§ DEINE AUFGABE
Gib das gesamte folgende Material Zeile für Zeile als nummerierte Liste wieder und lass die Leerzeilen weg. Die Bilder sollen in deiner Antwort nicht vorkommen.

Einträge aus einem Datensatz
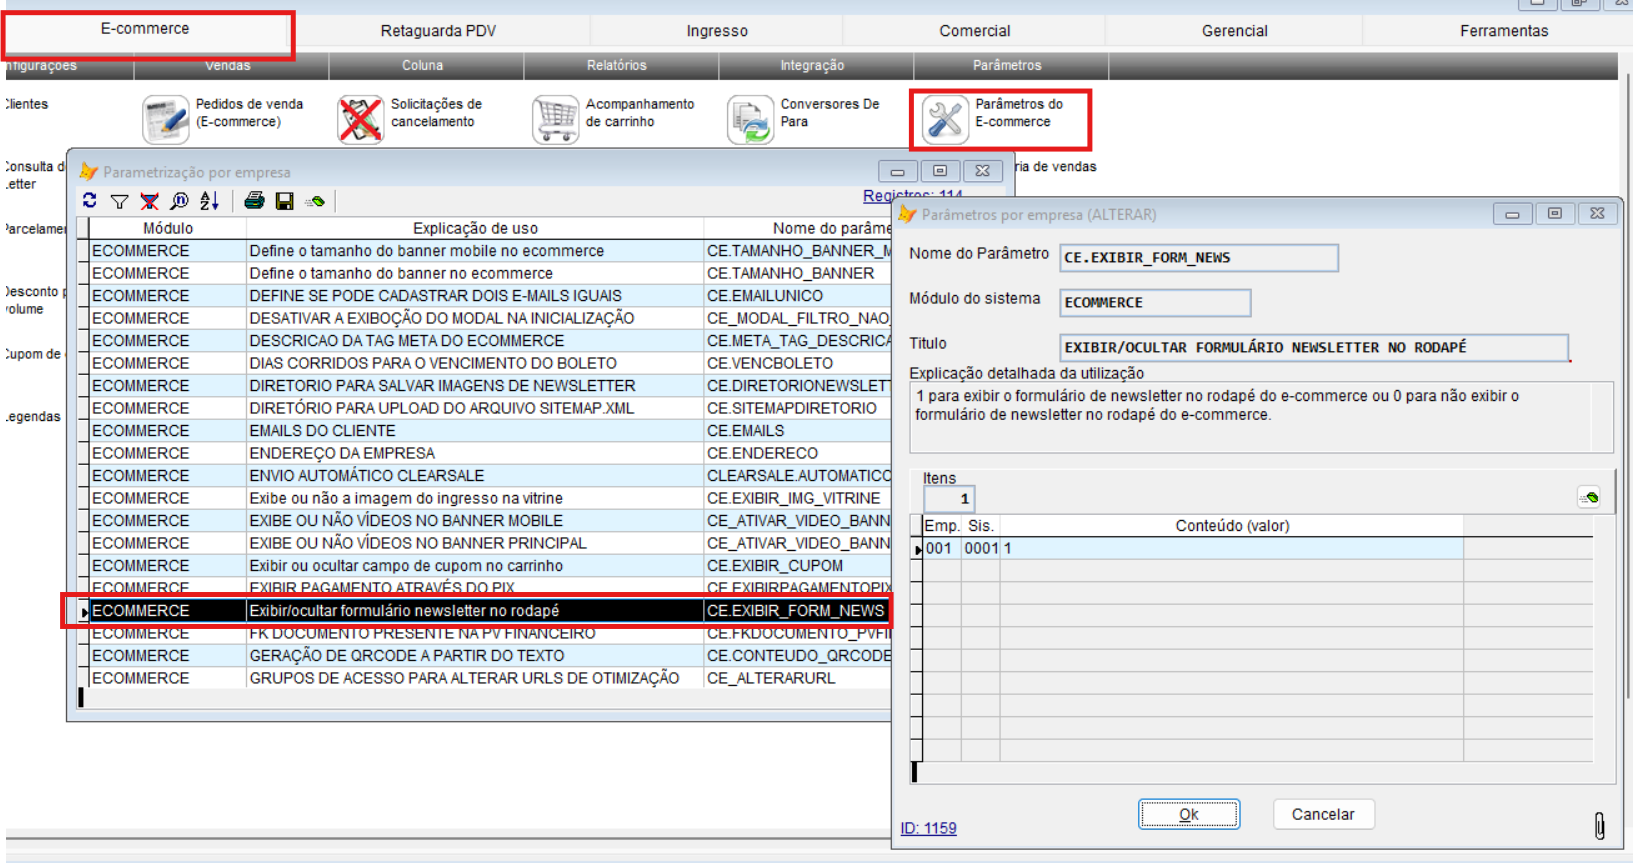Click the ID: 1159 link
The width and height of the screenshot is (1633, 863).
click(928, 828)
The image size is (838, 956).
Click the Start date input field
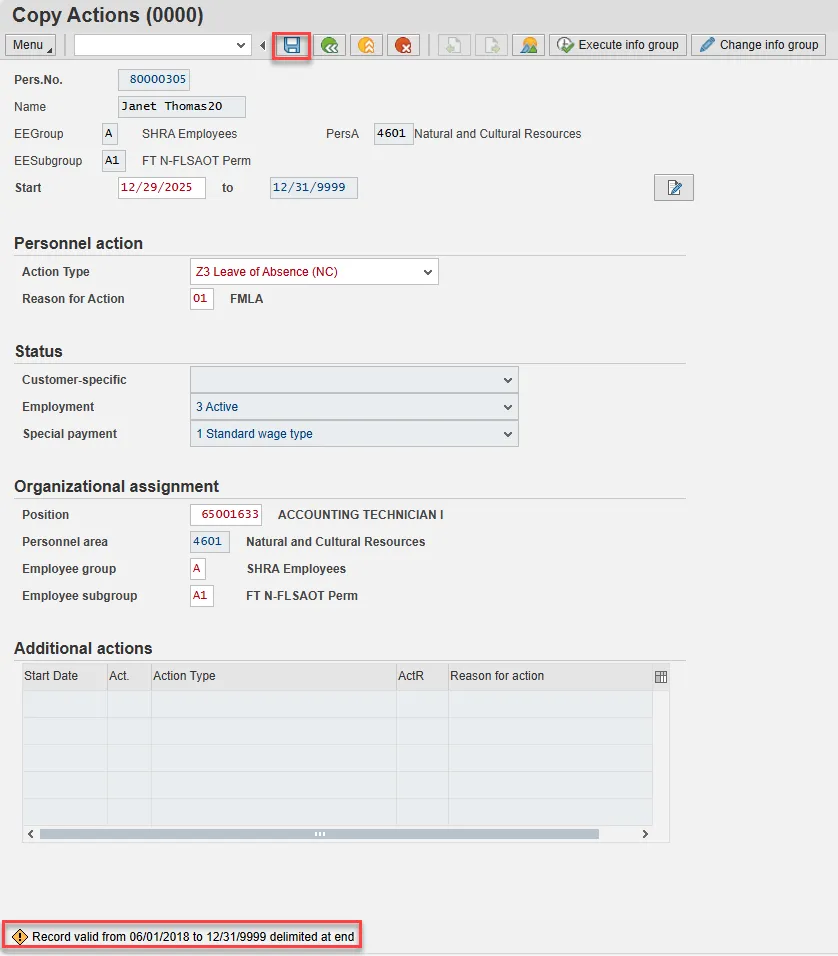[161, 188]
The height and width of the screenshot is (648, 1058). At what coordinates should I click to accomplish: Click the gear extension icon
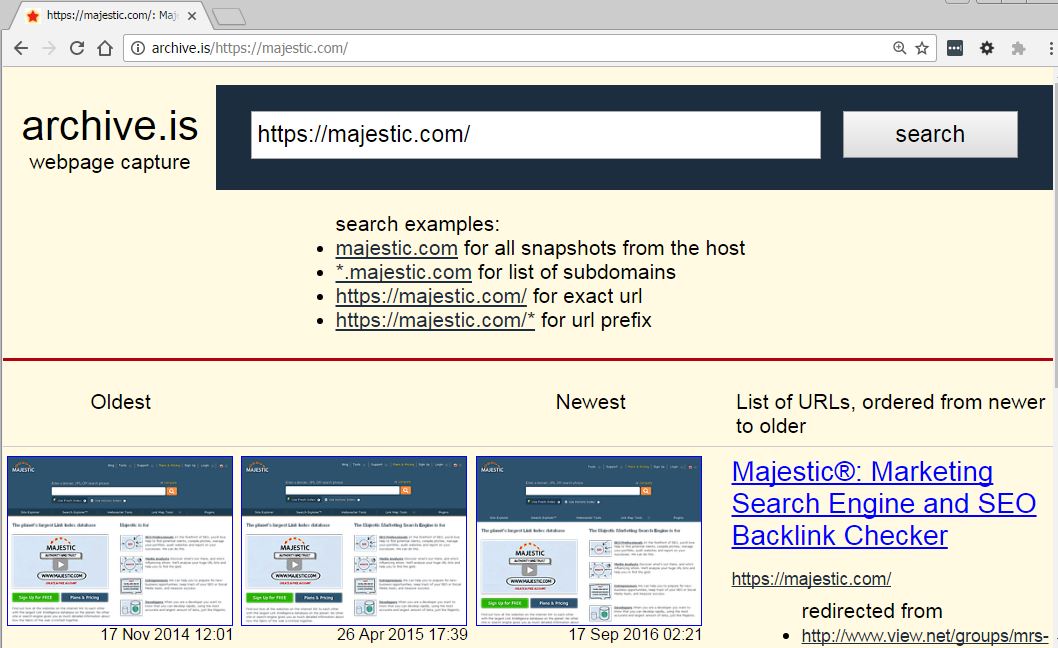point(987,48)
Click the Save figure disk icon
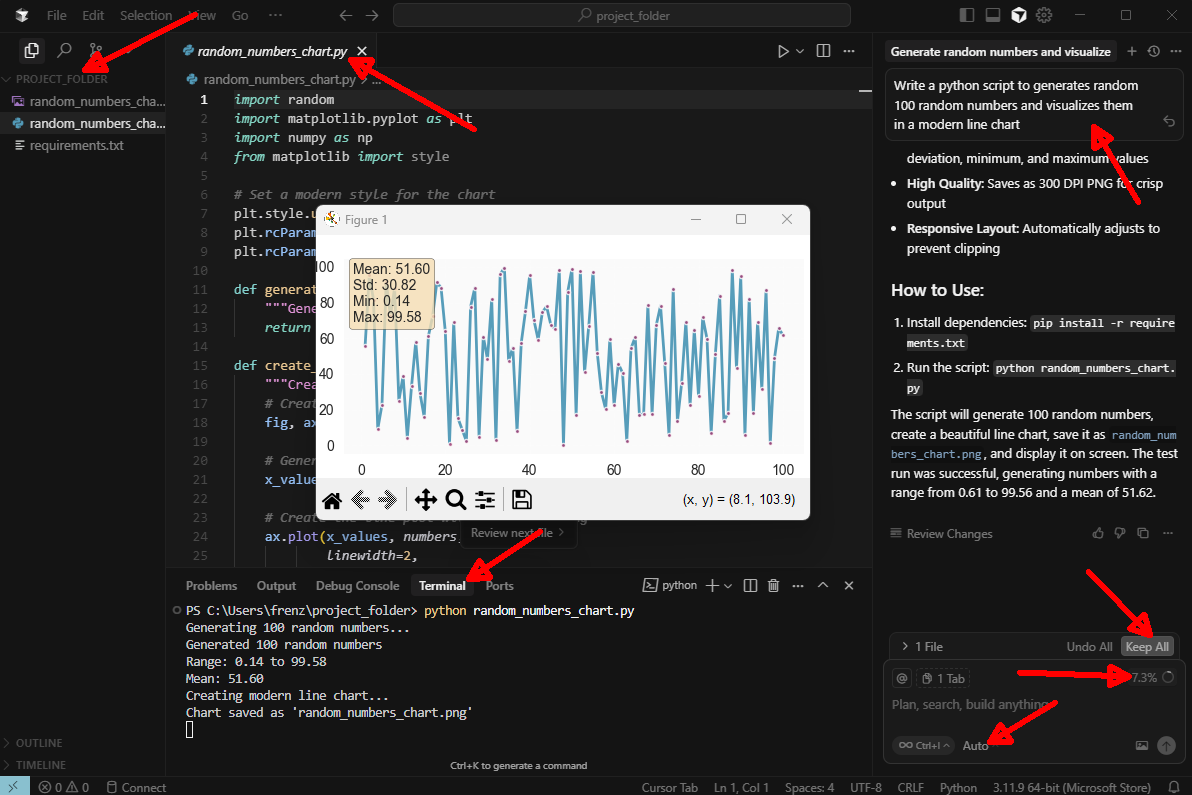The width and height of the screenshot is (1192, 795). point(521,500)

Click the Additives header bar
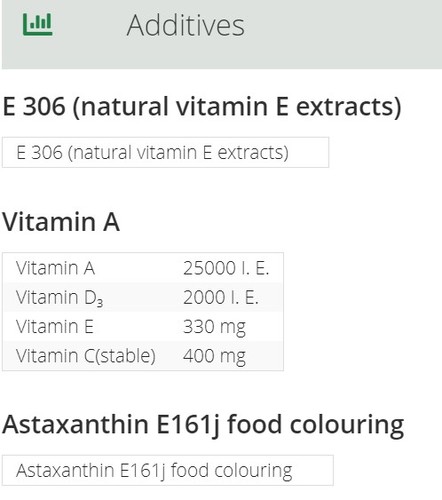pos(222,34)
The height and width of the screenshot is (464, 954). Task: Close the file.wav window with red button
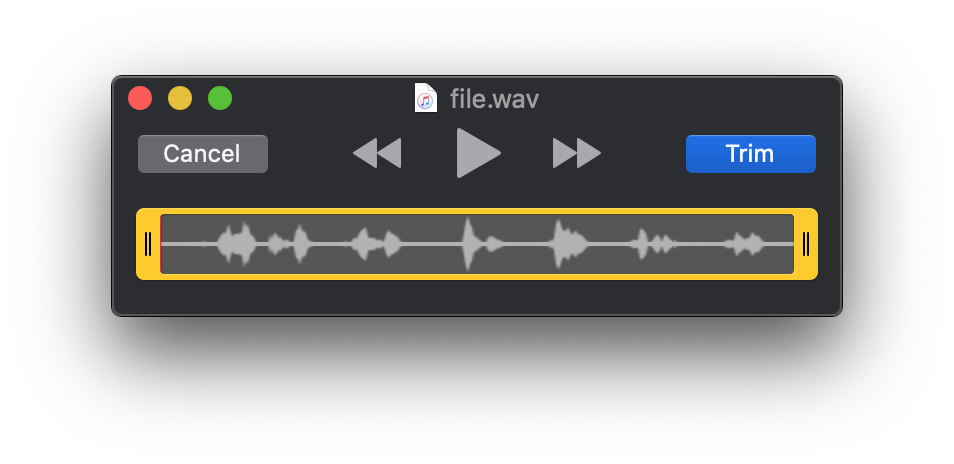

§ ENDERGEBNIS
1. Click the ID: 1159 link
2. The width and height of the screenshot is (1633, 863).
3. click(928, 828)
4. The image size is (838, 956).
5. Click the Start date input field
6. [161, 188]
7. The height and width of the screenshot is (648, 1058). At what coordinates should I click to accomplish: Click the gear extension icon
8. point(987,48)
9. Click the Save figure disk icon
10. The width and height of the screenshot is (1192, 795). point(521,500)
11. Click the Additives header bar
12. pos(222,34)
13. The height and width of the screenshot is (464, 954). Task: Close the file.wav window with red button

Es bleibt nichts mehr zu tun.